Perception Benchmarks
| Model | VisualWebBench | WebSRC | SQAshort |
|---|---|---|---|
| UI-TARS-7B | 79.7 | 93.6 | 87.7 |
| GPT-4o | 78.5 | 87.7 | 82.3 |
| Claude-3.5-Sonnet | 78.2 | 90.4 | 83.1 |
Grounding & Agent Execution
On ScreenSpot v2, UI-TARS-7B achieves an average accuracy of 91.6, outperforming GPT-4o-based frameworks. On Multimodal Mind2Web, it scores 73.1 element accuracy, 92.2 operation F1, and 67.1 step success rate (cross-task). In OSWorld, it reaches 24.6 (50 steps) and 22.7 (15 steps), surpassing Claude (22.0 and 14.9). On AndroidWorld, it achieves 46.6, exceeding GPT-4o (34.5).
The model is built on the Qwen2.5-VL architecture and is hosted by gigarouter as a managed, OpenAI-compatible API — no local setup required.

best for
- ·Automated GUI testing for web, mobile, and desktop applications
- ·End-to-end workflow automation via human-like interaction with interfaces
- ·Building intelligent UI agents that operate on virtual machines
FAQ
It is a vision-language model from ByteDance that acts as a native GUI agent, capable of perceiving screenshots and performing human-like interactions (e.g., mouse, keyboard) to automate tasks across platforms.
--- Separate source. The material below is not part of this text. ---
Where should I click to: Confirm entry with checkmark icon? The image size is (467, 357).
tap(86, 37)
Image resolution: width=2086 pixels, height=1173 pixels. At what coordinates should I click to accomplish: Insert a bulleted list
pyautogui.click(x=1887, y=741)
It excels at GUI perception, grounding (element localization), and task execution on web, mobile, desktop, and CAD applications. It achieves SOTA on 10+ benchmarks including ScreenSpot, Mind2Web, and OSWorld.
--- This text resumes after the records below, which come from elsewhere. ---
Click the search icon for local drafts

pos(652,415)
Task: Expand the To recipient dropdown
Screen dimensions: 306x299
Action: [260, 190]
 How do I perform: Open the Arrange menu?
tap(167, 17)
UI-TARS is a single end-to-end model, while frameworks rely on wrapped commercial models. UI-TARS outperforms those frameworks in benchmarks like ScreenSpot-v2 (91.6%) and AndroidControl (high grounding scores).
It uses enhanced perception via large-scale GUI screenshots, unified action modeling across platforms, System-2 reasoning (task decomposition, reflection), and iterative training with reflective online traces on virtual machines.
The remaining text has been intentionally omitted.